**
Değerli Dostlar! Rabbimiz, insan oğluna bahşettiği ruh ile birlikte birde akıl nimetini sunmuştur ki; zaten insan oğlunu diğer canlılardan üstün kılanda yüce yaratıcının kendi nefhasından bahşettiği ruhi yapı ve akıl nimetidir. Bunun için Rabbimiz, aklı olmayan kişiyi İslami emirlerle sorumlu tutmamıştır. Yani Ku'an’da vaaz edilen haramlar ve helallerden aklı olmayan kişiler varestedir. Yani sorumlu değillerdir.
Değerli Dostlar!
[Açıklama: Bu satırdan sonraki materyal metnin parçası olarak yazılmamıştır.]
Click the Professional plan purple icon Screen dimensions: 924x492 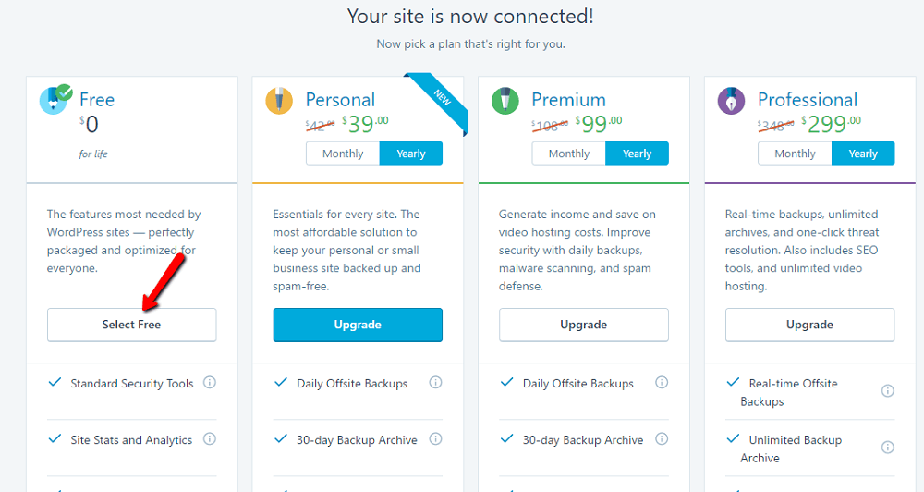(x=731, y=101)
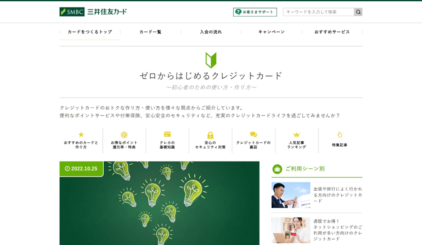Click the suitcase icon beside ご利用シーン別

tap(277, 169)
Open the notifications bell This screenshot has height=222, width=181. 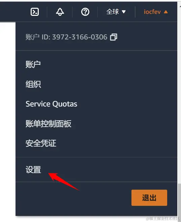(x=60, y=12)
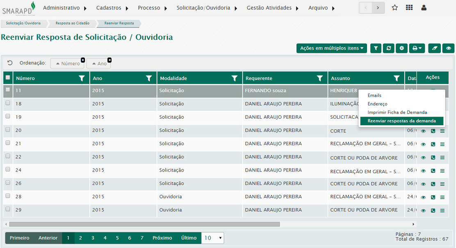Remove the Número sort order tag
This screenshot has width=456, height=248.
pyautogui.click(x=83, y=60)
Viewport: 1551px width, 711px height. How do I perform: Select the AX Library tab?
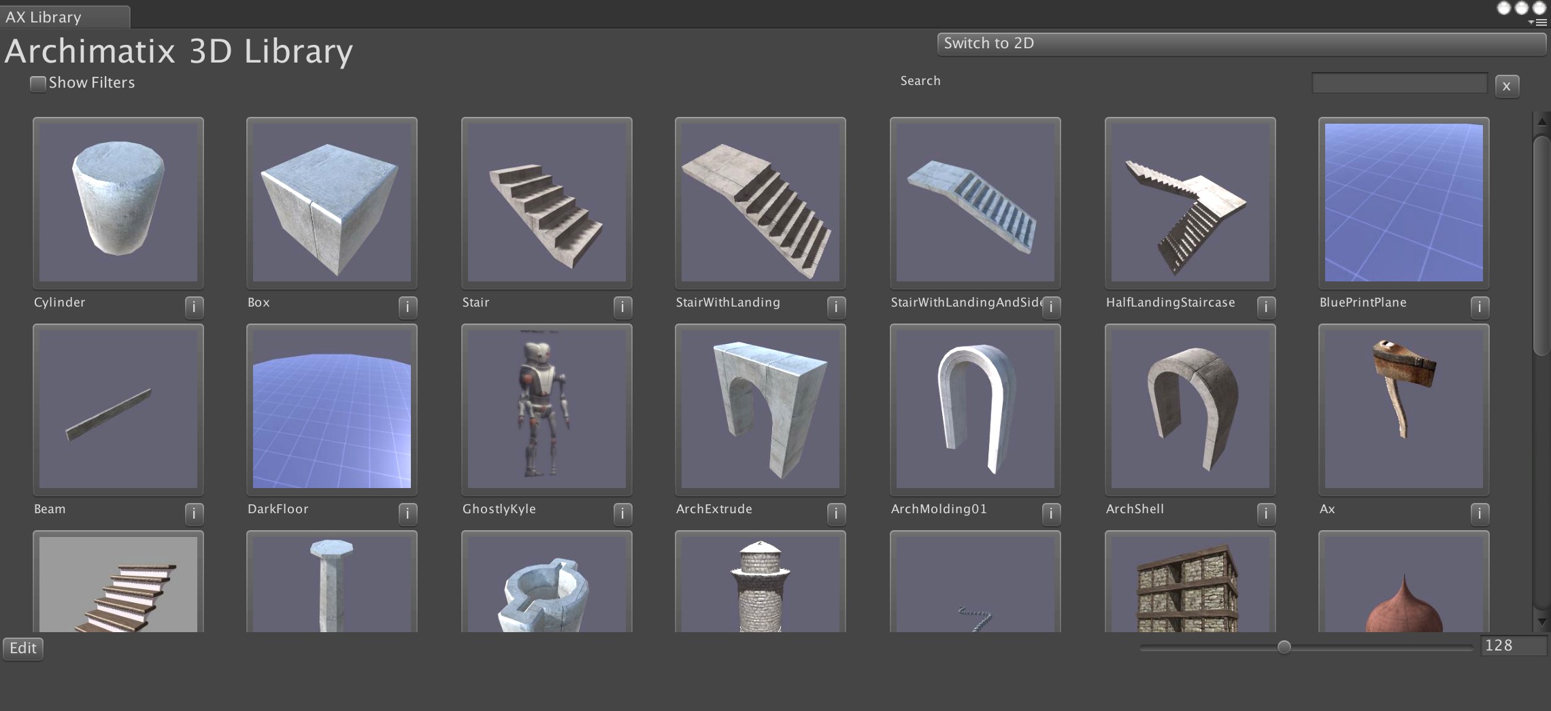coord(61,17)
Yüce yaratıcı Kur'anı Kerim’de elli ayette insana bahşedilen akıl nimetini kullanmasını istemektedir. Yani insan, Kur'an ayetlerini okurken ve yaşarken akıl ve idrak ile hareket etmelidir. “Görmedin mi, Allah, yerdekileri ve denizde onun emriyle akıp giden gemileri, sizin yararınıza verdi. Ve izni olmadıkça, göğü yerin üstüne düşmekten alıkoyar. Şüphesiz Allah, insanlara karşı şefkatlidir, çok merhametlidir."
(HAC SURESİ / 65)
Dikkat ederseniz, yüce yaratıcı bu ayetinde yer yüzündeki hareketlerden ve denizde akıp giden gemilerden bahsederken, aslında yer çekimini ve suyun özgül ağırlığını yanı suyun kaldırma gücünü vurgulamak istiyor. Elbette ki akıl sahibi insanlar zaten bu ilahi kudreti araştırıp buldular. Fakat bulanlar yine Müslümanlar değiller. Yani Rabbimiz, Kuran’daki elli ayette akıl ve idrakin öneminden bahsettiği halde; Kuran’ı okuyan mü’minler akıl ve idrakten yoksun hareket ediyorlar.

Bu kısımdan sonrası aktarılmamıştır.